Despite recent praise and recognition of the Greek efforts, the Athens Stock Market saw losses worth 5.7% on Tuesday and about 25% overall in the past month. Furthermore, the interest rate of 10-year bonds exceeded 7%, which in turn has troubled investors over Greece’s prospects.

With the Greek economy in a rather fragile state and the possibility of early elections looming, traders are reluctant to support Greece as they are not convinced by the government’s ambitious efforts to prematurely leave the bailout program. With interest rates increasing, the main concern seems to be that Greece will not be able to sustain itself.

An economist for Capital Economics told CNBC that the coalition government is under pressure to exit the bailout program prematurely due to the increasing popularity of the main opposition, SYRIZA. With the financial situation however further deteriorating though, there are fears amongst investors that Greece will not be able to return to the markets without seeing the cost of borrowing going up. While the estimations of a positive growth in Greece for the third quarter may materialize, the economy is as fragile as ever and the threat of recession still looms.

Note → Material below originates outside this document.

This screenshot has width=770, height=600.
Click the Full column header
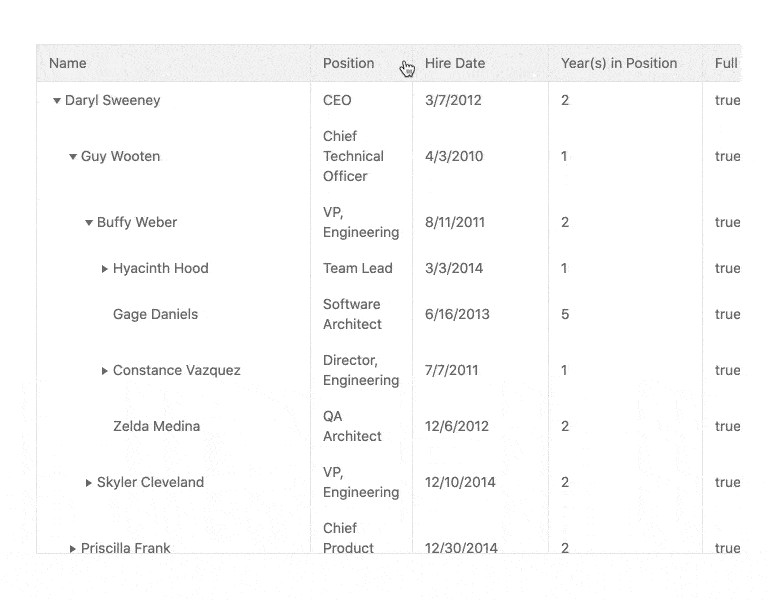pos(726,63)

Should Greece come to an agreement to leave the bailout program prematurely, the prospect of early elections would increase, according to Bloomberg, which in turn could result in a SYRIZA win. With European finances still struggling to recover, Greece’s EU partners are not that enthusiastic at such a prospect. Eurogroup president Jeroen Dijsselbloem underlined that with Greece still having to fulfill obligations for this year, the potential provision of a preventative credit line would occur after 2015.